Лев задумался, выпячивая нижнюю губу вперёд и чуть надувая щёки, гуляя мечтательным взглядом по звёздному небу, что заполонил смог.
– На море, где была бы ты и бабушка.
– Хорошо. Мы найдём бабушку и поедем на море, а по пути купим тебе мороженое, сколько ты хочешь. Шоколадное, твоё любимое, да? Покатаемся от души. Только нужно идти сейчас, договорились?
– Но я устал. Давай поспим сначала?
– Я понимаю, Лёвушка. Но здесь опасно.
Рената обернулась на ненасытный огонь, поглощающих всё больше живого, как болезнь съедает человека.
– Нам нужно идти.
– Я так устал, – протягивал Лев.
– Ничего, сейчас отдохнёшь. Я возьму тебя на ручки, и ты отдохнёшь.
Рената схватила на руки Льва, чтобы он не тратил больше сил, чем за последнее время, и оценила завораживающий и одновременно страшный процесс природы. К треску и гулу ветра приглушённо – настолько приглушённо и отдалённо, что, если не вслушаешься, то и не поймёшь, – добавились удары. Стройные удары на натянутое полотно, напоминая бубны, говорили о том, что всему происходящему «они» не рады.
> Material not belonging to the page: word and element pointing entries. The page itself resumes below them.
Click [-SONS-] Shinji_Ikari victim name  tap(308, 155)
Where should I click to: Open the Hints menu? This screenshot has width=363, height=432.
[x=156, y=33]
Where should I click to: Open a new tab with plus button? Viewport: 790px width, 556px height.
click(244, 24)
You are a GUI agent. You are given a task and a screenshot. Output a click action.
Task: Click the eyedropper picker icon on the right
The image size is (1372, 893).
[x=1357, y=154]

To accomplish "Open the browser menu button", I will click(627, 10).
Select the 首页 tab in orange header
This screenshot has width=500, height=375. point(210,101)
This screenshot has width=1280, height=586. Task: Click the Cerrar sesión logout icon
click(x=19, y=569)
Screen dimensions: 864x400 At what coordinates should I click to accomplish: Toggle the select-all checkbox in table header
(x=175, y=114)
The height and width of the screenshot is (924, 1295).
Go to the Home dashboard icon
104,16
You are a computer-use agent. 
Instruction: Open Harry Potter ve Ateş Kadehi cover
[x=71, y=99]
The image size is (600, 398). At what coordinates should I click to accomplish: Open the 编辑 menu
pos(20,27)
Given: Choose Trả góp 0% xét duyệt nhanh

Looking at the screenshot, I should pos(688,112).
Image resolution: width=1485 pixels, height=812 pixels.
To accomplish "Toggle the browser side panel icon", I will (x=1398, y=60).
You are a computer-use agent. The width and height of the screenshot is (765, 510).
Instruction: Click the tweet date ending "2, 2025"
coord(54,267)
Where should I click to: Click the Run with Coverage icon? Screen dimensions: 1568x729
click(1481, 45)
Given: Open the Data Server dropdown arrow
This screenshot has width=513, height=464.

Спотыкаясь об свои же ноги, Рената, пока Лев не мог разглядеть её лицо, показала истинные эмоции тьме: страх, отчаяние, боль, что впивалась в её тело, и усталость. Усталость от всего происходящего, от унижения и борьбы. Лев приложил голову на её плечо и мог наблюдать за пожаром в лесу, из которого вырисовывались чёрные силуэты, и испуганно заголосил:
– Тётя Рената! Тётя Рената!
– Что такое, зайчик? – запыхавшись спросила Рената.
– Они снова выходят!
Рената обернулась, увидев свой главный страх и подтвердив своё предположение, что так просто от них не избавиться. Пока она в ужасе наблюдала за скоплением, что напоминало людей, она споткнулась об выемку на земле, упала на колени, сберегая Льва, цепляясь в его тельце крепче, чтобы оно не соскользнуло с рук. Вся музыка природы замолчала. В ушах встал звон, и только удары, что вторили сердцебиению Льва, которое она ощущала на своей груди и шее, впивались в ушные перепонки.
Рената не смела дальше смотреть на эти кровожадные силуэты, иначе не смогла бы спасти Льва, а сама бы оказалась в той куче трупов в вагоне на съедение мух, разлагаемая и беспомощная. Встав с колен, которые покрылись язвами, не обращая внимания на жжение в мышцах, она бежала, куда направлен её взор. Бежала, не оборачиваясь.
Бежала, приглушая страх.
ГЛАВА I. ПРИЯТНО ПОЗНАКОМИТЬСЯ
О кафель ярко-голубого цвета разбивался пар, нависший в ванной, оставляя испарины, которые стекали к полу. Зеркало, у которого будто село зрение, было размыто – оно неясно проецировало происходящее внутри: стройный силуэт Ренаты плавно двигался в ритме тихой музыки, скрипящей из маленьких колонок телефона, подушки пальцев щекотались, смывая массивную пену, которая неохотно сползала к стоку.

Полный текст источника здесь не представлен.